(Records from a dataset)
________________

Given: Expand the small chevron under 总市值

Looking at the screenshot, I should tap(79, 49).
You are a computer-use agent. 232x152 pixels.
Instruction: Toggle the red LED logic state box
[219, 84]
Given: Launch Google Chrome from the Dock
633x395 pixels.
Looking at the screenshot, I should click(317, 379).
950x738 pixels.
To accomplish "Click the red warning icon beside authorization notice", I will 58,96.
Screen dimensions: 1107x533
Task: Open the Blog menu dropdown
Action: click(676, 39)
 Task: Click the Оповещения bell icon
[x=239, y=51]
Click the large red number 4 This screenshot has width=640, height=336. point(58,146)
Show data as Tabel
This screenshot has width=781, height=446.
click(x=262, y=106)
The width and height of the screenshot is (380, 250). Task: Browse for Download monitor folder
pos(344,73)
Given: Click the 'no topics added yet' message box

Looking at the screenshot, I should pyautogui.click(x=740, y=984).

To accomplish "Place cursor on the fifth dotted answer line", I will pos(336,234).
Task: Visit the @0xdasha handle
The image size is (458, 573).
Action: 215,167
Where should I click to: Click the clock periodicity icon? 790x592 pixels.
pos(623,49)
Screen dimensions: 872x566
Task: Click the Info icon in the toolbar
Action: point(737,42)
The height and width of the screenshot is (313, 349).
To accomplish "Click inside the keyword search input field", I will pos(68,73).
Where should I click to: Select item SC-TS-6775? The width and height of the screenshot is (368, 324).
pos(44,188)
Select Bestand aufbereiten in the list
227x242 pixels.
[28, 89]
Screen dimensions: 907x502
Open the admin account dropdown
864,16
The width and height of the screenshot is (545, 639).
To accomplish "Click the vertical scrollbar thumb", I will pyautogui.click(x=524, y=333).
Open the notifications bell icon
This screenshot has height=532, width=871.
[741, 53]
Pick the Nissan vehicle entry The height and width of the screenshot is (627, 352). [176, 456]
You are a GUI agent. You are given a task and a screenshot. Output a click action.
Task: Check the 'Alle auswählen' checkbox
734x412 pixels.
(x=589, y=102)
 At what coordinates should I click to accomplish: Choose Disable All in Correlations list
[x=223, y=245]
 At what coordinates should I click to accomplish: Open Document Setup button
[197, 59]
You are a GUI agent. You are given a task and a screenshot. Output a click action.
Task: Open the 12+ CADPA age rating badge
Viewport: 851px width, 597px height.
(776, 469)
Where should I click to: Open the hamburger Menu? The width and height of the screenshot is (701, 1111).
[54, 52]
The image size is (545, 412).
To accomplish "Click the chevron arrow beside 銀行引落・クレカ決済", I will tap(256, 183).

________________

■ WHAT IS BEING ASKED
Could you give the data again, word for word?

■ ANSWER FOR THIS EXERCISE
Given: Expand the small chevron under 总市值

Looking at the screenshot, I should tap(79, 49).
You are a computer-use agent. 232x152 pixels.
Instruction: Toggle the red LED logic state box
[219, 84]
Given: Launch Google Chrome from the Dock
633x395 pixels.
Looking at the screenshot, I should click(317, 379).
950x738 pixels.
To accomplish "Click the red warning icon beside authorization notice", I will 58,96.
Screen dimensions: 1107x533
Task: Open the Blog menu dropdown
Action: click(676, 39)
 Task: Click the Оповещения bell icon
[x=239, y=51]
Click the large red number 4 This screenshot has width=640, height=336. point(58,146)
Show data as Tabel
This screenshot has width=781, height=446.
click(x=262, y=106)
The width and height of the screenshot is (380, 250). Task: Browse for Download monitor folder
pos(344,73)
Given: Click the 'no topics added yet' message box

Looking at the screenshot, I should pyautogui.click(x=740, y=984).

To accomplish "Place cursor on the fifth dotted answer line", I will pos(336,234).
Task: Visit the @0xdasha handle
The image size is (458, 573).
Action: 215,167
Where should I click to: Click the clock periodicity icon? 790x592 pixels.
pos(623,49)
Screen dimensions: 872x566
Task: Click the Info icon in the toolbar
Action: point(737,42)
The height and width of the screenshot is (313, 349).
To accomplish "Click inside the keyword search input field", I will pos(68,73).
Where should I click to: Select item SC-TS-6775? The width and height of the screenshot is (368, 324).
pos(44,188)
Select Bestand aufbereiten in the list
227x242 pixels.
[28, 89]
Screen dimensions: 907x502
Open the admin account dropdown
864,16
The width and height of the screenshot is (545, 639).
To accomplish "Click the vertical scrollbar thumb", I will pyautogui.click(x=524, y=333).
Open the notifications bell icon
This screenshot has height=532, width=871.
[741, 53]
Pick the Nissan vehicle entry The height and width of the screenshot is (627, 352). [176, 456]
You are a GUI agent. You are given a task and a screenshot. Output a click action.
Task: Check the 'Alle auswählen' checkbox
734x412 pixels.
(x=589, y=102)
 At what coordinates should I click to accomplish: Choose Disable All in Correlations list
[x=223, y=245]
 At what coordinates should I click to accomplish: Open Document Setup button
[197, 59]
You are a GUI agent. You are given a task and a screenshot. Output a click action.
Task: Open the 12+ CADPA age rating badge
Viewport: 851px width, 597px height.
(776, 469)
Where should I click to: Open the hamburger Menu? The width and height of the screenshot is (701, 1111).
[54, 52]
The image size is (545, 412).
To accomplish "Click the chevron arrow beside 銀行引落・クレカ決済", I will tap(256, 183).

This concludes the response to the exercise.